Do you see?  Form is critical to growth because God did design us in specific ways to function in harmony for our joy in His glory. We’re not cold machines. Every aspect of our being has been damaged by the effects of rebellion, so we need Jesus’ work in us every day.  Being aware of our current practices of bad form and being intentional to renew our minds and practices in good form takes ‘mindfulness’.

Maybe you’ve come across the term in some godless self-help TV show or spooky spiritual article.  Still, I encourage you not to dismiss the concept.  The process and goal of true mindfulness is biblical because it concerns how our body and soul interact in relationships.  How our emotions, beliefs, and actions impact each other.  Mindfulness of our form (how we’re living) Christian mindfulness frees and inspires us by our meditation on God’s truth to interpret and inspire our relationships in the Body of Christ.
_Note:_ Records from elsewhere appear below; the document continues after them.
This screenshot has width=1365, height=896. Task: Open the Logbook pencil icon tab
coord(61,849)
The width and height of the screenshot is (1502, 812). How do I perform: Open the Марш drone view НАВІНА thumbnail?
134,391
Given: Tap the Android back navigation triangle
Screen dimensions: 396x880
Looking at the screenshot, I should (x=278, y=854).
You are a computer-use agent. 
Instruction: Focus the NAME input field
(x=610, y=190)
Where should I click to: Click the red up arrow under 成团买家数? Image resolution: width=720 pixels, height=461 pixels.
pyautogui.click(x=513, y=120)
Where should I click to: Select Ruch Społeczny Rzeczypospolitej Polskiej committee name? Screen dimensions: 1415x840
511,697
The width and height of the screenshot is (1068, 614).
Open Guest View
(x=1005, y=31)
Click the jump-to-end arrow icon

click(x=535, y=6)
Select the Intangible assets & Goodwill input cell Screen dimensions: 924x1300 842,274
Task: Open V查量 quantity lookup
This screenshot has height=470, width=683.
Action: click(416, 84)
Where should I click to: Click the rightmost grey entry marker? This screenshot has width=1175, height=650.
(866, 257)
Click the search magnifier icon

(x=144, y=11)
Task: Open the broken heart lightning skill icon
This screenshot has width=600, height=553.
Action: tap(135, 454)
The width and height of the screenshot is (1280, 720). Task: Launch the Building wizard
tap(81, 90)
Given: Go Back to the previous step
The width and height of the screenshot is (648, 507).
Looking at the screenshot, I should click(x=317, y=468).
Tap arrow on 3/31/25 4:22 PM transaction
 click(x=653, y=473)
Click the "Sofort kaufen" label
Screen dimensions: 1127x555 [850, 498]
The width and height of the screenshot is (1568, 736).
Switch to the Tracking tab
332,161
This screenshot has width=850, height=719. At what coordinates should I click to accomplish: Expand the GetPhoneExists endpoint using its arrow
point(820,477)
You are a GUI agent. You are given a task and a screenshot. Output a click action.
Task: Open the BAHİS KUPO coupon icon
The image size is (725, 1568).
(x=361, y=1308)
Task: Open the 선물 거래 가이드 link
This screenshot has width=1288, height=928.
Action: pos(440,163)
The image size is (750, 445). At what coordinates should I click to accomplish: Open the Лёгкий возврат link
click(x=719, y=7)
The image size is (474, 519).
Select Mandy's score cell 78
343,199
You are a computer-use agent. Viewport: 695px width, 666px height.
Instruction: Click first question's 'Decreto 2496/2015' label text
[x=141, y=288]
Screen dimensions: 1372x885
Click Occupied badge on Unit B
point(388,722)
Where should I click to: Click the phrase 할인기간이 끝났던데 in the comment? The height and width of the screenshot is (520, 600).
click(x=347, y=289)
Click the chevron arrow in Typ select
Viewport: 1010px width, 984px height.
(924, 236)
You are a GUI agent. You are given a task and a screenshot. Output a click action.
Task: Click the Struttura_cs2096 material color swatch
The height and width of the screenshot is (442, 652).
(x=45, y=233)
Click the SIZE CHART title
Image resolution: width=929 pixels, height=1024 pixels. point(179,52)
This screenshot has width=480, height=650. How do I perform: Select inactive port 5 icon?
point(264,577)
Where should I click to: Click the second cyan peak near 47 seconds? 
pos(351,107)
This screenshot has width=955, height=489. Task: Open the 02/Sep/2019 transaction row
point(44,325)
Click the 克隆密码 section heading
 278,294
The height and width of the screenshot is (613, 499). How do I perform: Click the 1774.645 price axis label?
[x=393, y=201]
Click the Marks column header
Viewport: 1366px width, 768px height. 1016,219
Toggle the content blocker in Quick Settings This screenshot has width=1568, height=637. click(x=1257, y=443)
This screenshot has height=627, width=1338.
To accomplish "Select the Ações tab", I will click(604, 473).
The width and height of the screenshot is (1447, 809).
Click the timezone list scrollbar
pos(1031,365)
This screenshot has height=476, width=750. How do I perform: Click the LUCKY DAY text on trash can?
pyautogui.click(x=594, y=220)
Yet, each of us has a tendency to love self above all else. Instead of our emotions, beliefs, and actions working together to walk with God daily, we tend to go into an “auto-pilot” of pride (self-love) or fear (self-protection). We must watch our form to exercise intentional faith in Him and love for others. Take a moment to read Paul’s description of form in 1 Corinthians 9:24-27. Our mindfulness in Christ must be constant and will meet resistance in our flesh.